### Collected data
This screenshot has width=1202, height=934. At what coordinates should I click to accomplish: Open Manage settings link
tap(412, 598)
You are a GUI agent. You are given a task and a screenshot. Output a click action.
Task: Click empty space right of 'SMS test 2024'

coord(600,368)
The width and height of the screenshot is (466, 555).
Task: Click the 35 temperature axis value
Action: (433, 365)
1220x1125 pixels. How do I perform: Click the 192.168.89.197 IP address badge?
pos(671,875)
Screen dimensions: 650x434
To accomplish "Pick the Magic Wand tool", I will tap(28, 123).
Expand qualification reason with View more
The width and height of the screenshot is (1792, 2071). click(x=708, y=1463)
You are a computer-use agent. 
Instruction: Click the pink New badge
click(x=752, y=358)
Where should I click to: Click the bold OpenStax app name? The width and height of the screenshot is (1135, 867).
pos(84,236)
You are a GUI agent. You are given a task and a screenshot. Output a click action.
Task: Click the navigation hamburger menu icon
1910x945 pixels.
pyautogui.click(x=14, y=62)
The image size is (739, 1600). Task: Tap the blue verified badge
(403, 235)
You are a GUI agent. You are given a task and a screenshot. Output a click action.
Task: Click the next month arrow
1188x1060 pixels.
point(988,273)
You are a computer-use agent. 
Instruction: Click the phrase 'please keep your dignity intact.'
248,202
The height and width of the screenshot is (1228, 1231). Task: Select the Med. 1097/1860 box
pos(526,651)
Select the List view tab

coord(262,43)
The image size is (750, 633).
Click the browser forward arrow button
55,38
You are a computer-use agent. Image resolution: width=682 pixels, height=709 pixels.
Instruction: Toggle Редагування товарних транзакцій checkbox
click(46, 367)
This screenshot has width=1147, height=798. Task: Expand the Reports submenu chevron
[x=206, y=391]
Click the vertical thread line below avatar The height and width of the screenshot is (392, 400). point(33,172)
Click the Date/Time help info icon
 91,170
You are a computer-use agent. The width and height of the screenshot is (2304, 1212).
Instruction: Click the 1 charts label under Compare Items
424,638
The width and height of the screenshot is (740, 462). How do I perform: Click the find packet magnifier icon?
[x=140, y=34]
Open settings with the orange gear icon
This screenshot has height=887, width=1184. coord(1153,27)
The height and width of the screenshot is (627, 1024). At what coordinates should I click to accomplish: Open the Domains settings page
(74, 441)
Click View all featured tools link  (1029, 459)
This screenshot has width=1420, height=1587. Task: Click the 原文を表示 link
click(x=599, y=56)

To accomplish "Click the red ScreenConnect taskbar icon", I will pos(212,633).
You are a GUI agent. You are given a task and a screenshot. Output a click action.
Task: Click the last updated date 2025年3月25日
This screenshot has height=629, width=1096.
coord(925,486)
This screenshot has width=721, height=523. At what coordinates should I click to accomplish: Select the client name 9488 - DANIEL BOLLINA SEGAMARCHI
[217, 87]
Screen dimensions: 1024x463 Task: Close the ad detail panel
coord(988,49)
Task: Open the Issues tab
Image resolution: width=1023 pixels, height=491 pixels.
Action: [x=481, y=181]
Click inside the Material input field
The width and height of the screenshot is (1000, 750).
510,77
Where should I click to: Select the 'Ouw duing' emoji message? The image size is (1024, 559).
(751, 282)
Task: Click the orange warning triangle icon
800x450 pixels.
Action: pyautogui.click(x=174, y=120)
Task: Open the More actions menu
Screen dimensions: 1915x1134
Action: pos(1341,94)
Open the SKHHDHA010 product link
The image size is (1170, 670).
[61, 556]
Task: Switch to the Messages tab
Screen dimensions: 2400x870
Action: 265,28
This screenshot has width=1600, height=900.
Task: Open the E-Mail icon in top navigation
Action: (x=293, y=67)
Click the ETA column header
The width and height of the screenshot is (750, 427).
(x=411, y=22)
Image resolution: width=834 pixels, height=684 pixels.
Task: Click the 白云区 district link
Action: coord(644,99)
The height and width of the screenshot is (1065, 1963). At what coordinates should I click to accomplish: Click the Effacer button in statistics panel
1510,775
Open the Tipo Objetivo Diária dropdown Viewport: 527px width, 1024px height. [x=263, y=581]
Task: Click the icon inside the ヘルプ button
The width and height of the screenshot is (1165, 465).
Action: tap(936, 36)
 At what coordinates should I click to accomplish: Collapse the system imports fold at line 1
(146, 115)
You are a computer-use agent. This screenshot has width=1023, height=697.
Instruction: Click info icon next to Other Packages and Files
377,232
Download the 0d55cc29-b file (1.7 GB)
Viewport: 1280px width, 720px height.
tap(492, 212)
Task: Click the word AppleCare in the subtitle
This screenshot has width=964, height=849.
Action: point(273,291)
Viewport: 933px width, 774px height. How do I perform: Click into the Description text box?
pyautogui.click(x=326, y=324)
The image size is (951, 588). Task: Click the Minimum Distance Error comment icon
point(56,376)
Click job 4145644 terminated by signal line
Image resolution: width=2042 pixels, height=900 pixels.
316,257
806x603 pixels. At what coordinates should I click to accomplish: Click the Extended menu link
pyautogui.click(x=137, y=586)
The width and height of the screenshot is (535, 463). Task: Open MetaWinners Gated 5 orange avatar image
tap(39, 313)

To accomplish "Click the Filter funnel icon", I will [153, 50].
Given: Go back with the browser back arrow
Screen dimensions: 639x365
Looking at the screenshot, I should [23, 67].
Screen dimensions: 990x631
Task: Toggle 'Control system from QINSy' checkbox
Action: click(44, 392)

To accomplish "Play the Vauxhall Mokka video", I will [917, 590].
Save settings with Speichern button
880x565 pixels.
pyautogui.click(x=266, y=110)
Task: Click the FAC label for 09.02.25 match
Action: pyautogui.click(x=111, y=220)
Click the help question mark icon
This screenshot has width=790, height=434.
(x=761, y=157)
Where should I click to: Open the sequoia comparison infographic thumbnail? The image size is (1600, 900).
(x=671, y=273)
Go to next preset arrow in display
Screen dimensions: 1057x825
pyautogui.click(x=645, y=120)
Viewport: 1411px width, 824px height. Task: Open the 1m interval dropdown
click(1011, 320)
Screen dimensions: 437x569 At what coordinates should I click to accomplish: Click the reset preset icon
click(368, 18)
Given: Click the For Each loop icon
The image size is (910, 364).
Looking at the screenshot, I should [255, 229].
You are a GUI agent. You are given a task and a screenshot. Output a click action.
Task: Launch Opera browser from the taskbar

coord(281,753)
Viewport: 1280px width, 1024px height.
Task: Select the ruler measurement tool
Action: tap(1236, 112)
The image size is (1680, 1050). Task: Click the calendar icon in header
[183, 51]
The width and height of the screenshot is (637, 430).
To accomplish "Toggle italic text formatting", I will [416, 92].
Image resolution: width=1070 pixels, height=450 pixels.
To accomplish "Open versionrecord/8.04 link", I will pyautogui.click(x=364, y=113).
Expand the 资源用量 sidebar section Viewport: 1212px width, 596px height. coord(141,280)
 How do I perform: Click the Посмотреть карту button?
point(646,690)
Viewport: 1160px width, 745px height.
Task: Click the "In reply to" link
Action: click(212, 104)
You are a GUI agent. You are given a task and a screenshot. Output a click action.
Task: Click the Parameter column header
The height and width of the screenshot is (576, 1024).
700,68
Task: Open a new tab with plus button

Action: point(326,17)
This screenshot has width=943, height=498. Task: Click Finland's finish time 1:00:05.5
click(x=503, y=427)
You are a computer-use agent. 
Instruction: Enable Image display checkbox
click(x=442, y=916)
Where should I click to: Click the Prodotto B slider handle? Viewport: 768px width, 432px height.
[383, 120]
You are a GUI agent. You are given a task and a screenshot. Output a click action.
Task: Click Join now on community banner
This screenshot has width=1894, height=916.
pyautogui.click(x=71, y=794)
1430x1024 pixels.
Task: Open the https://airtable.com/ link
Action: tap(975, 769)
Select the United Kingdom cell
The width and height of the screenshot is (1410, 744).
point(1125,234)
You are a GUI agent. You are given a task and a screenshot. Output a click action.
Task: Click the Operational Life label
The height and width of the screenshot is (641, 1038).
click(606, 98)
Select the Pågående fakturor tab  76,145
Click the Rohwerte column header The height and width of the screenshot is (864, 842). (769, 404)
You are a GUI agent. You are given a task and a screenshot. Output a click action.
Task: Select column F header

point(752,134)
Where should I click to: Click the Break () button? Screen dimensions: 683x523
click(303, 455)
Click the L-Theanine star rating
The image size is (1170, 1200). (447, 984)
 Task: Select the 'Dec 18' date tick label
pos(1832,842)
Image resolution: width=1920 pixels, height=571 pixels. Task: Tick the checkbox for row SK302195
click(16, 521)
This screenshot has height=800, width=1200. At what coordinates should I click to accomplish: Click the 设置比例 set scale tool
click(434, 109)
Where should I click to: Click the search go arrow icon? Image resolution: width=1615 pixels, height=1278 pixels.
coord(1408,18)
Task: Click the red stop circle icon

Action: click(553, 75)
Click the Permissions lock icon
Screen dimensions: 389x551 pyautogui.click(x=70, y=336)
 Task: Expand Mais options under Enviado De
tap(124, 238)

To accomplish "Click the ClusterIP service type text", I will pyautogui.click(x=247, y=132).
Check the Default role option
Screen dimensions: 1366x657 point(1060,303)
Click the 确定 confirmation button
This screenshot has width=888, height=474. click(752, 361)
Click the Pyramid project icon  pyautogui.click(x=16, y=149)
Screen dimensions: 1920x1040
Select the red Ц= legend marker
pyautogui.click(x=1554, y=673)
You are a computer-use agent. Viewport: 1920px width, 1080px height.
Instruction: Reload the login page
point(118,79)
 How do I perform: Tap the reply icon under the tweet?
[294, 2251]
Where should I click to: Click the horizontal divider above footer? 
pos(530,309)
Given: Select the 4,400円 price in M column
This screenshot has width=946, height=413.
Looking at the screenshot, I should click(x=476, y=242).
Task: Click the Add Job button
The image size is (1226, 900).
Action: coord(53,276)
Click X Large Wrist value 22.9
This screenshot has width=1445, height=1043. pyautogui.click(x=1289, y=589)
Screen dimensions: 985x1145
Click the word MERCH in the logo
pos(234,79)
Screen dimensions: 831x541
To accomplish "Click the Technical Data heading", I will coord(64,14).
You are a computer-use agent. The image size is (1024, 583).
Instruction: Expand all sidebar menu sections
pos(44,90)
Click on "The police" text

### ABOUT THIS TASK
Please extract exactly, and only, the lines from the line containing "Screen dimensions: 831x541" through the last line of the records.

### TASK ANSWER
Screen dimensions: 831x541
To accomplish "Click the Technical Data heading", I will coord(64,14).
You are a computer-use agent. The image size is (1024, 583).
Instruction: Expand all sidebar menu sections
pos(44,90)
Click on "The police" text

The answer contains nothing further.